(Saved entries)

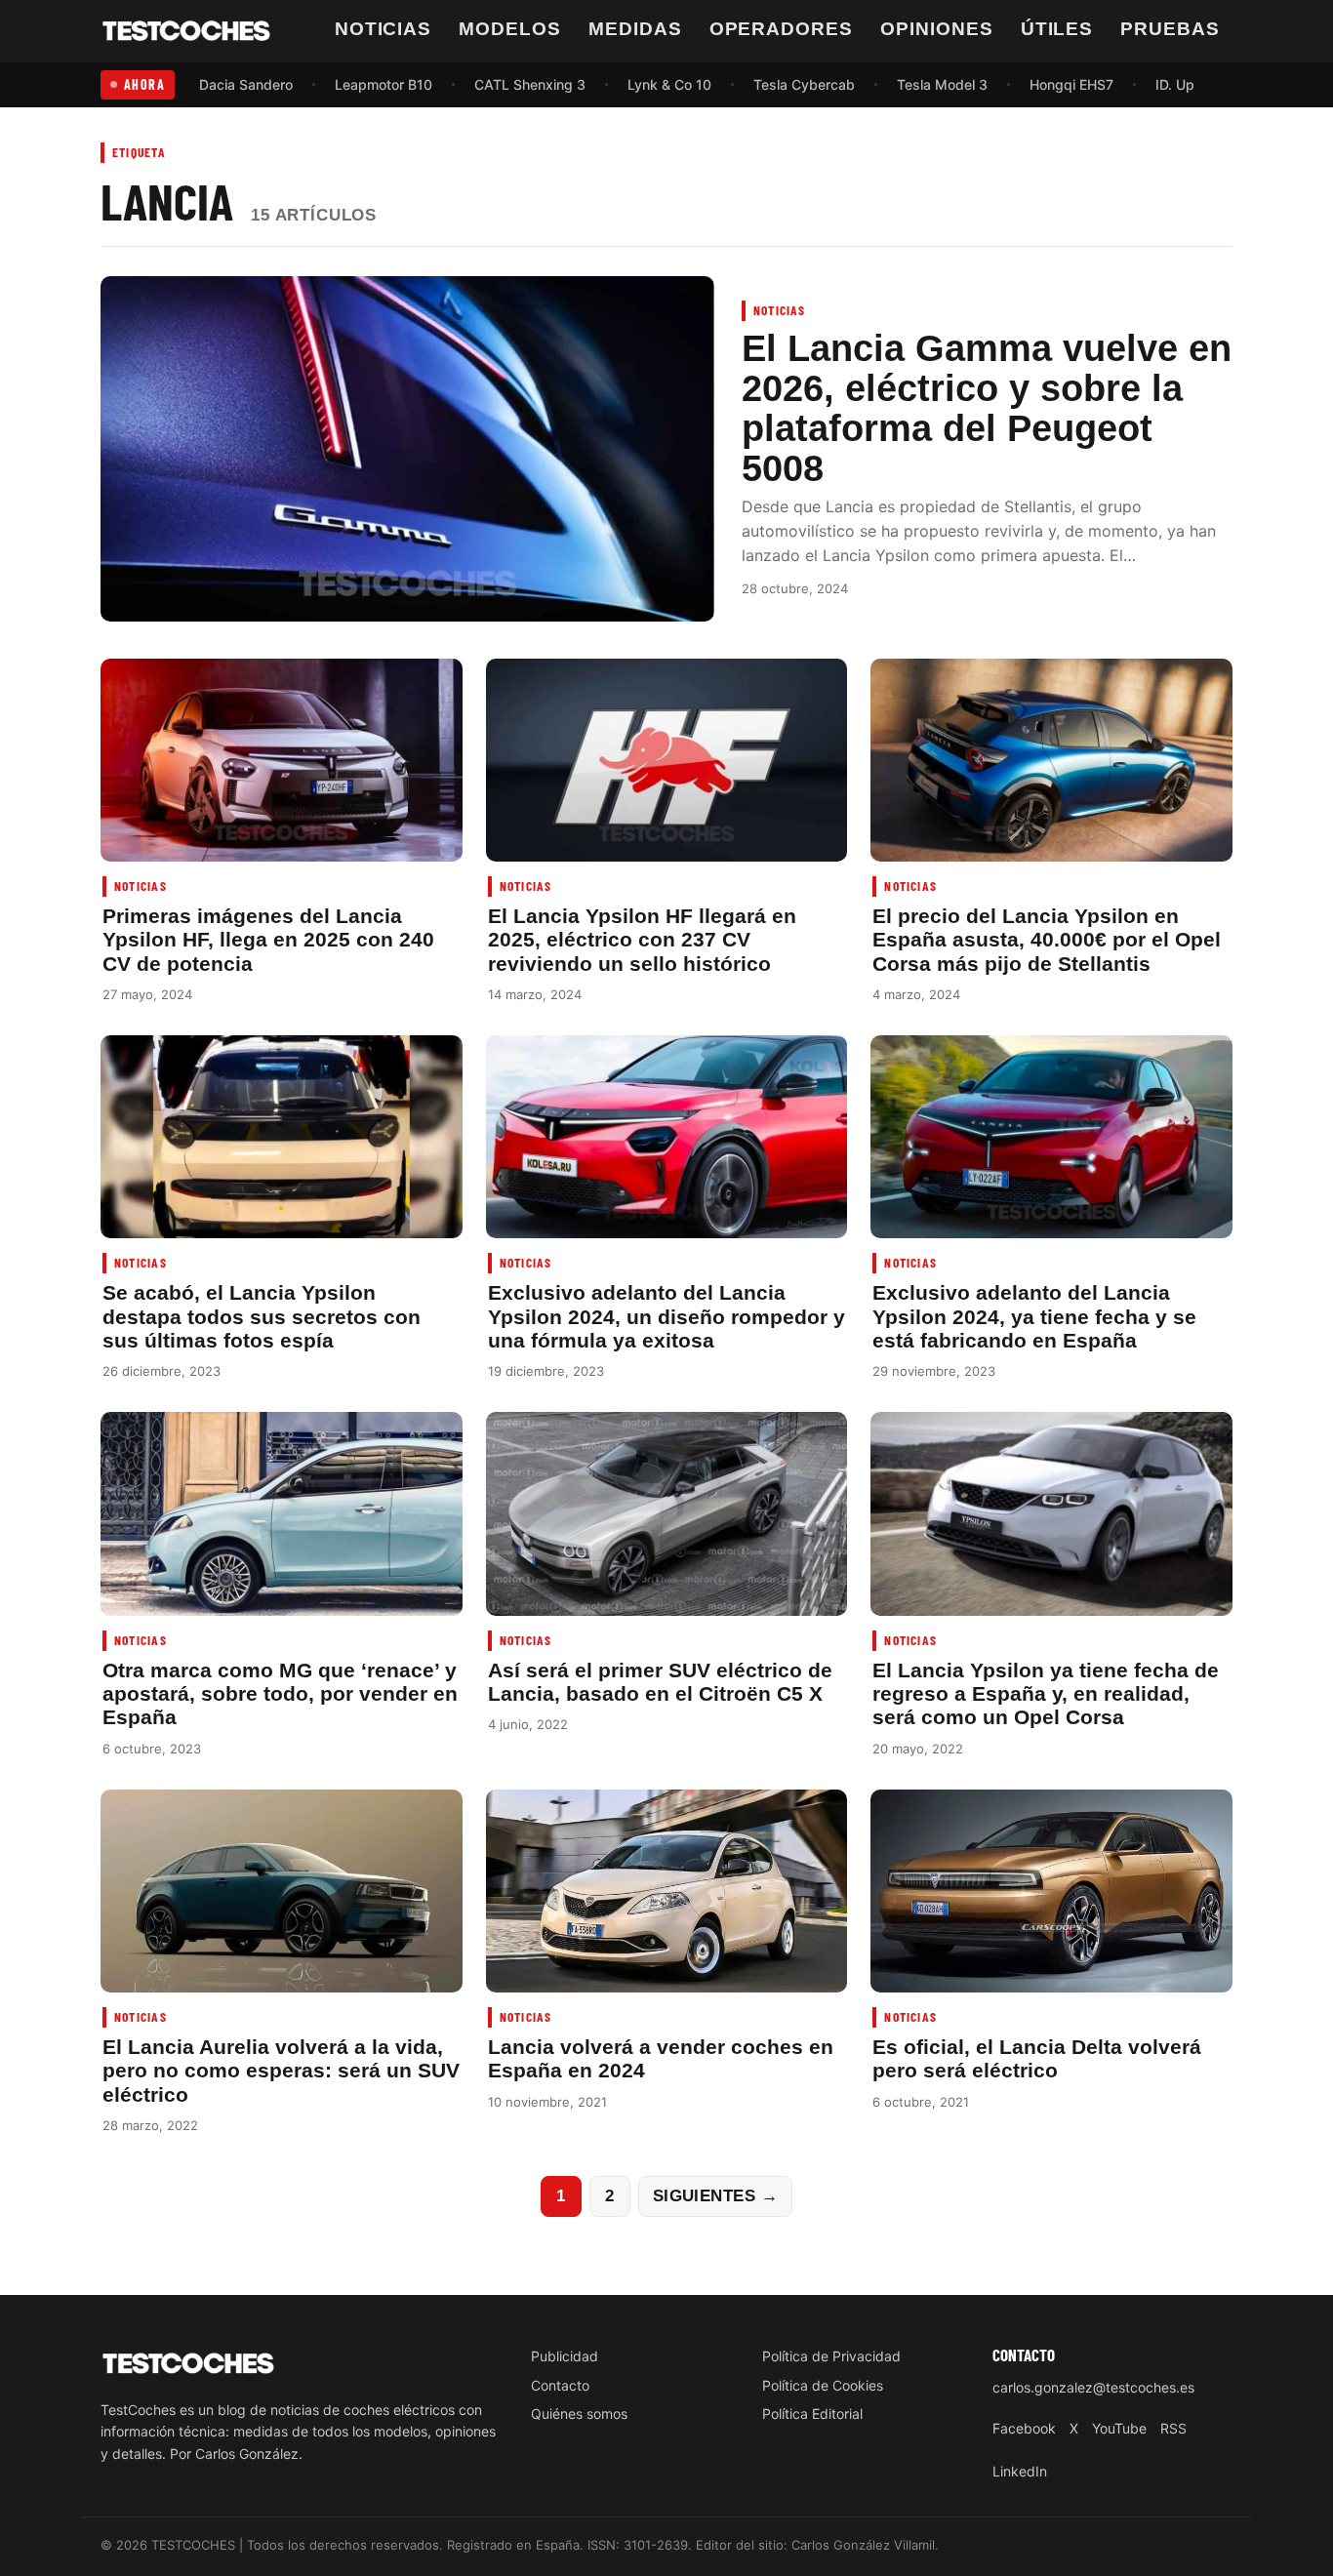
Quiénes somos (579, 2413)
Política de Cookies (822, 2385)
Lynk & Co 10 (669, 84)
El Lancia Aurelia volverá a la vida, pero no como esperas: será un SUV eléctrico (281, 2070)
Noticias (383, 29)
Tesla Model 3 (942, 84)
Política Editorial (812, 2413)
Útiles (1057, 29)
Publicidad (564, 2356)
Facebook (1024, 2428)
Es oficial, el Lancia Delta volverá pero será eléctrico (1036, 2058)
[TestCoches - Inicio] (186, 31)
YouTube (1119, 2428)
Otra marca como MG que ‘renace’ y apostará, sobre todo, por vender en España (280, 1694)
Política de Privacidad (831, 2356)
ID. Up (1174, 84)
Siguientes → (716, 2195)
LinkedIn (1019, 2471)
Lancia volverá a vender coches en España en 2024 (660, 2058)
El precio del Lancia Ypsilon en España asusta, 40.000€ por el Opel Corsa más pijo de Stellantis (1046, 940)
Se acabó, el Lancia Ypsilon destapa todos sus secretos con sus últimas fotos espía (261, 1316)
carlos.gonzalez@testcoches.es (1093, 2387)
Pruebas (1170, 29)
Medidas (635, 29)
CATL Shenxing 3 (530, 84)
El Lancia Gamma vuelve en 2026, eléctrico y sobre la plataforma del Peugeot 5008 (987, 408)
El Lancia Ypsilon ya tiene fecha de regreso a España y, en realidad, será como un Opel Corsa (1045, 1694)
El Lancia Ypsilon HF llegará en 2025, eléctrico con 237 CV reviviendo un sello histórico (642, 940)
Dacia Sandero (246, 84)
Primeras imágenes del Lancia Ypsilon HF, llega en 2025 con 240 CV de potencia (268, 940)
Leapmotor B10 (383, 84)
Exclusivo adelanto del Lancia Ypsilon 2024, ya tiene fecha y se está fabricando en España (1034, 1316)
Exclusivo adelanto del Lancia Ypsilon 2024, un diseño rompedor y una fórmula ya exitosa (666, 1316)
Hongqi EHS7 (1071, 84)
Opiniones (936, 29)
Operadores (781, 29)
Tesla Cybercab (804, 84)
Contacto (560, 2385)
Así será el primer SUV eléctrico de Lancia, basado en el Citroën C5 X (660, 1682)
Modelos (510, 29)
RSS (1173, 2428)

### Task brief
Look back at the entries above. Retype the line with "Facebook (1024, 2428)", the line with "El precio del", and all lines in between.

### Finished task
Facebook (1024, 2428)
Es oficial, el Lancia Delta volverá pero será eléctrico (1036, 2058)
[TestCoches - Inicio] (186, 31)
YouTube (1119, 2428)
Otra marca como MG que ‘renace’ y apostará, sobre todo, por vender en España (280, 1694)
Política de Privacidad (831, 2356)
ID. Up (1174, 84)
Siguientes → (716, 2195)
LinkedIn (1019, 2471)
Lancia volverá a vender coches en España en 2024 (660, 2058)
El precio del Lancia Ypsilon en España asusta, 40.000€ por el Opel Corsa más pijo de Stellantis (1046, 940)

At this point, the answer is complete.